Pixel coordinate grounding data
Content starts

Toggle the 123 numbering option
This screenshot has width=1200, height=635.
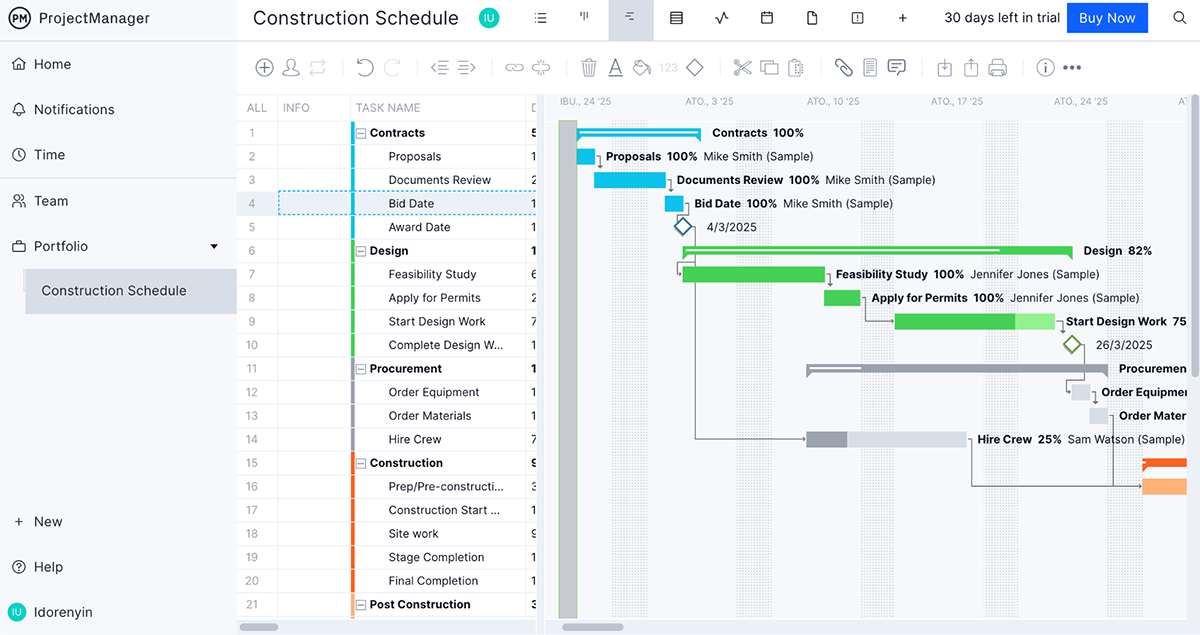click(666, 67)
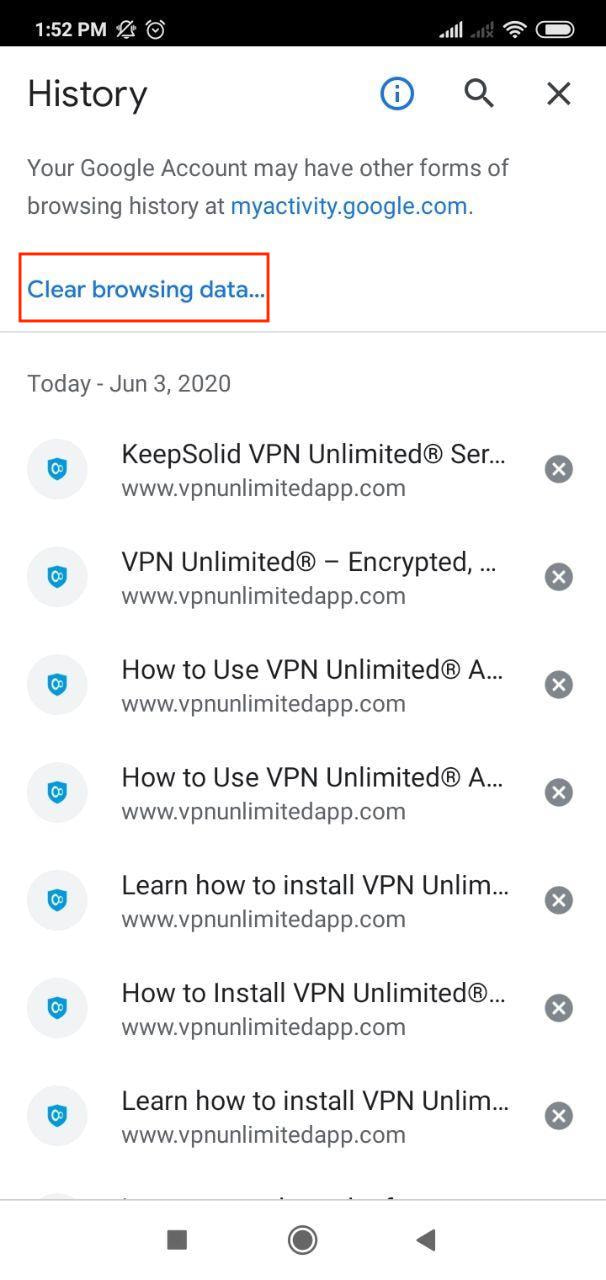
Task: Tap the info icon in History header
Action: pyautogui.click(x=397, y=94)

Content ends

REQUIRED WORK: Pictures stay out; the entries above are to be output exactly as given.

SOLUTION:
Toggle the 123 numbering option
This screenshot has width=1200, height=635.
click(666, 67)
Task: Tap the info icon in History header
Action: pyautogui.click(x=397, y=94)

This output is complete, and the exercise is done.